販売チャートでカリナンを追い抜くことができるかどうかが注目
ロールスロイスが開発中の新型電気SUVプロトタイプをカメラが捉えた。

ロールス・ロイスは、2023年にスペクタークーペという形で初の電気自動車の販売を開始。このクルマは大ヒットとなり、生産開始前に既に2025年までの受注が埋まっているほどだ。これは世界的に鈍化しているEV市場のなかで異例、超高級車購入層はEVを好むのかもしれない。

しかし、ロールス・ロイスは現状に甘んじるつもりはないようだ。同社はすでにセダンとSUVの2種類の電気自動車を開発中だという。SUVは本日、スウェーデンの北極圏付近で凍えるような寒さのなか、スクープ班が撮影に成功した。
ロールス・ロイスが2022年にスペクターを発表した際に、2030年末までに電気自動車のみを販売する計画をすでに発表していたため、大きな驚きではない。しかし、電気自動車の需要が予想よりも伸び悩んでいるため、同様の公約を掲げた多くの自動車メーカーが計画を撤回しており、ロールス・ロイスも同様の姿勢を取る可能性がある。
Automotive Newsによると、ロールス・ロイスは2027年初頭に電気SUVを発売する予定で、現行のカリナンよりも小型だが、フルサイズカテゴリーに入るという。セダンは2028年後半に発売され、ファントムの後継車となる見込みだ。
新型EVが専用のEVプラットフォームを採用するのか、それともロールス・ロイスのガソリン車やスペクターに採用されている現行のアルミ製スペースフレーム構造を採用するのかは不明だ。しかし、バッテリー技術の進歩により、航続距離はスペクターの425kmを大幅に上回る可能性が高い。親会社であるBMWグループは、新型EV iX3を発売したばかりだ。このiX3は、現行の角柱型セルではなく円筒型セルを採用した新型バッテリーの搭載により、航続距離が30%向上する。
このプロトタイプは、ロールスロイス・カリナンSUVの後継車だと予想していたが、ロールスロイスにとって2台目のクロスオーバーで、今回は完全電気自動車だ。
プロトタイプを見ると、カリナンやロールス・ロイス・ファントムと非常によく似たデザインが見て取れる。高いルーフ、Aピラーの傾斜、角張ったフロントエンド、そしてテールライトは、どれもカリナンの特徴を如実に表している。
しかし、ノーズのディテールは大きく異なっている。特に注目すべきは、フロントランプ上部の奇妙なライトシグネチャーで、LEDのストライプが数本あるだけだ。これほど高価なモデルであれば、埋められていると予想される。ところが、プロトタイプに搭載されているノーズは、安っぽくてアフターマーケット風に見えてしまう。

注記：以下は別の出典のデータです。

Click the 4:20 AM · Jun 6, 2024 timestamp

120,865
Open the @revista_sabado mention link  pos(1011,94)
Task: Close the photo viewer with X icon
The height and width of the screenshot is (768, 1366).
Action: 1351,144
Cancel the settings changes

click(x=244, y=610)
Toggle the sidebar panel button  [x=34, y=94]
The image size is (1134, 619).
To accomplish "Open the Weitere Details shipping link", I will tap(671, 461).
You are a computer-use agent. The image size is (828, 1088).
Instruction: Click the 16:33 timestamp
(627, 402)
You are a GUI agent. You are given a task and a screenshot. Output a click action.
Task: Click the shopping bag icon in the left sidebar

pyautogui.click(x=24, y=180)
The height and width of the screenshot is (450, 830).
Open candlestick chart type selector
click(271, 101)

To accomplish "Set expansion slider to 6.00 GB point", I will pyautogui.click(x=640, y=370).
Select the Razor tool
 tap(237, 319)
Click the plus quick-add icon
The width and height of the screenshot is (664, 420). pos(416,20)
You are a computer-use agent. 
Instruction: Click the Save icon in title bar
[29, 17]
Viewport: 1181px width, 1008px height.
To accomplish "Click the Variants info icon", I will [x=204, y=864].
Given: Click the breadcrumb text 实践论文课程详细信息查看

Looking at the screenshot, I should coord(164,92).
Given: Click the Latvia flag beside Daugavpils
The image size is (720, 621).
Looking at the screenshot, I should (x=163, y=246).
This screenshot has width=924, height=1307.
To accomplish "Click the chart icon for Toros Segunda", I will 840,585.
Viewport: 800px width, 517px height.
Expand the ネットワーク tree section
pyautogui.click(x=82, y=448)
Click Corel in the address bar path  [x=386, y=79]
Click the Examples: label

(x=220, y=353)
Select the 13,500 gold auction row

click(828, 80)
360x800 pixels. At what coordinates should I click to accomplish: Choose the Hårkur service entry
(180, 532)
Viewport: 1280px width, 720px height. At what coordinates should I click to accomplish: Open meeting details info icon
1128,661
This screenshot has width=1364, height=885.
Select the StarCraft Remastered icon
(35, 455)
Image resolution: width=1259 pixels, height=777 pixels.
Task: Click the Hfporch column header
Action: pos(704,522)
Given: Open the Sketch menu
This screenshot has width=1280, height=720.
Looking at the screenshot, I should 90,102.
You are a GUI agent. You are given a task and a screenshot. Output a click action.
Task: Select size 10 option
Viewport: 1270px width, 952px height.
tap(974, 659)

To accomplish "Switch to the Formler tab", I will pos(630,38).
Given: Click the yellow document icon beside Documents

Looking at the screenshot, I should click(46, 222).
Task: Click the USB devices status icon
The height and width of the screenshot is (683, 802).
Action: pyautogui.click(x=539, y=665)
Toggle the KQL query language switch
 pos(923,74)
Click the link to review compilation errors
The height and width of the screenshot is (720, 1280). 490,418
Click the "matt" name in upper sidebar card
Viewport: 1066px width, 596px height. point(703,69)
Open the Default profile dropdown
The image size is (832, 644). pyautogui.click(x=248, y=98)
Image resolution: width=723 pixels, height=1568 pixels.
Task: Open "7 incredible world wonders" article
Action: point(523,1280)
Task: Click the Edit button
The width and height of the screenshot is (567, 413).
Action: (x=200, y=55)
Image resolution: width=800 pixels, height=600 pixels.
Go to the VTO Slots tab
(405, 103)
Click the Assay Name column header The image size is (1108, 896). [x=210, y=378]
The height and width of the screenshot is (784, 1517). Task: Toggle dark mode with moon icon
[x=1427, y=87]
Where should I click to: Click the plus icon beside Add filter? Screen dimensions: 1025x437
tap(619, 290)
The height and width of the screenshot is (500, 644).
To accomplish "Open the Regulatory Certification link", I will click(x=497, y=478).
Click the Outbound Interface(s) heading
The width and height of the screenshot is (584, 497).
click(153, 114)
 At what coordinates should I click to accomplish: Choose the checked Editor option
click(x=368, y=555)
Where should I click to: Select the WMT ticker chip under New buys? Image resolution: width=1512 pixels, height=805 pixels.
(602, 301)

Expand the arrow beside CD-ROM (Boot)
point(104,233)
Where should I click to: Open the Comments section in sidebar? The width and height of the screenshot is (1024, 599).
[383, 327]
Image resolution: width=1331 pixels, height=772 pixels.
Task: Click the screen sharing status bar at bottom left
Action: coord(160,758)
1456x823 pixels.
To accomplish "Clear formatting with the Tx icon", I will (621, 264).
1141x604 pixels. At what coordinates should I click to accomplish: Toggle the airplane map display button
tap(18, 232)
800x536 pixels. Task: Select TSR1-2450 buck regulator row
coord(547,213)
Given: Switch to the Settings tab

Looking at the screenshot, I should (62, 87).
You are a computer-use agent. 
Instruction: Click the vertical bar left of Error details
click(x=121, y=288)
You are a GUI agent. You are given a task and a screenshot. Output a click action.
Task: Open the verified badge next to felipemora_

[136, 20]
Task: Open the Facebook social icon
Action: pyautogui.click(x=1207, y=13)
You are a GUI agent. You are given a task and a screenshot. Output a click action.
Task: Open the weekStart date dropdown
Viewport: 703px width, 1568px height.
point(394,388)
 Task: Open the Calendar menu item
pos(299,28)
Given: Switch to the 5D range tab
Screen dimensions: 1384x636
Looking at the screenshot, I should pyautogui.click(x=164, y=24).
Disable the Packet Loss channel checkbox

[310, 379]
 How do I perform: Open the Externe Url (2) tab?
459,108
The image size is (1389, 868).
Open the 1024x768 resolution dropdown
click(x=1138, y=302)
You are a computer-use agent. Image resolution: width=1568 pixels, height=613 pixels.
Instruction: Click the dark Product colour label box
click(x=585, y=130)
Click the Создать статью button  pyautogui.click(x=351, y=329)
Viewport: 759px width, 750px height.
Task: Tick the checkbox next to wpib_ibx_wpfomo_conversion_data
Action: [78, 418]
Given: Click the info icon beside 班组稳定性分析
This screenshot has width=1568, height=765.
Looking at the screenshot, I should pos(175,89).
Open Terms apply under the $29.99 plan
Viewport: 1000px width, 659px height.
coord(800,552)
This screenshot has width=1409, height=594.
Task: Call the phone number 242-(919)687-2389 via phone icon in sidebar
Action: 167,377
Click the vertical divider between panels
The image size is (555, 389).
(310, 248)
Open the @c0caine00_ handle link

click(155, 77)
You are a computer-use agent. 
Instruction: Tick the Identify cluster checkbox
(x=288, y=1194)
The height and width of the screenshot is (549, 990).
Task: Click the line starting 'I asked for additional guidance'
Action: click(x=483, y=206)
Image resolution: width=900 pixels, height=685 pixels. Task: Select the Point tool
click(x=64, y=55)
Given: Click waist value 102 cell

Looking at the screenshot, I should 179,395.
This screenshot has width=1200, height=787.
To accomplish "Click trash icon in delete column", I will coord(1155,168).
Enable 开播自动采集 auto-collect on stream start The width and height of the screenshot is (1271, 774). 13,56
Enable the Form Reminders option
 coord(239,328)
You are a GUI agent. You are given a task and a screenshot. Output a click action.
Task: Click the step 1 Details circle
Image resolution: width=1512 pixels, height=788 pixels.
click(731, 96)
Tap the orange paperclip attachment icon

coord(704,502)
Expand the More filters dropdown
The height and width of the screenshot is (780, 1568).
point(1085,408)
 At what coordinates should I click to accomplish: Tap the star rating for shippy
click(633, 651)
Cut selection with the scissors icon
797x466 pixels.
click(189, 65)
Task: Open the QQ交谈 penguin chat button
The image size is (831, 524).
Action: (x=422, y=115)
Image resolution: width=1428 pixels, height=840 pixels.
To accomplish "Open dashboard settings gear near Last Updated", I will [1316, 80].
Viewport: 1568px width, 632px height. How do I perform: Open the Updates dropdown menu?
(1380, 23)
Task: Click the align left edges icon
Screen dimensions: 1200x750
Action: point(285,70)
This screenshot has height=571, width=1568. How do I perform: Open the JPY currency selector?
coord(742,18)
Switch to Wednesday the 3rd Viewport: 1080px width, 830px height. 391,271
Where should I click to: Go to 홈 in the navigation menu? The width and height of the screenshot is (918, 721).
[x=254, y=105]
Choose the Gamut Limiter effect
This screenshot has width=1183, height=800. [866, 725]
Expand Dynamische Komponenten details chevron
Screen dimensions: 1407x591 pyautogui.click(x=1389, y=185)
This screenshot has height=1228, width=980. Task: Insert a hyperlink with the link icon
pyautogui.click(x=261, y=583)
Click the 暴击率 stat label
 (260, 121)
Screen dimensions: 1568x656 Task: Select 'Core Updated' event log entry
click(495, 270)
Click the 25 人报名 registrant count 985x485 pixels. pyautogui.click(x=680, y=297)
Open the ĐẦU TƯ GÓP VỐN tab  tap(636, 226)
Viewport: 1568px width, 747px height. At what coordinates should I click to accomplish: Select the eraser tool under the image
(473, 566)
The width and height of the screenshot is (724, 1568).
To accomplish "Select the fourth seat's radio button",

とはいえ、これはロールス・ロイスだ。そのため、ライトはプロトタイプの部品で、実物ははるかに豪華な装飾が施されている可能性が高いだろう。クリスタルやダイヤモンド、あるいは私たちがこれまで聞いたこともないような宝石で仕上げられているかもしれない。
最新情報によると、この新型モデルはこれまで以上に多くのタッチコントロール機能を搭載するとのことだが、内装だけではない。ボンネットやテールゲートといった部品もタッチで開閉できるようになるそうだ。
BMWは以前、新しいPanoramic iDriveソフトウェアにより、ボタンのあるほぼすべての操作をタッチ、あるいは音声で操作できるようになると発表している。このモデルは、ロールス・ロイスの若くハイテクに精通した(あるいはハイテクに投資している)新規顧客層を牽引役として、そうした機能を実現する最初のモデルになるかもしれない。
このBEV新型SUVのワールドプレミアは、今年末か2027年初頭と予想されているが、ロールス・ロイスが市場に投入する2番目の電気自動車となる可能性が高く、この小型(そしておそらくより安価な)SUVが、販売チャートでカリナンを追い抜くことができるかどうかが注目される。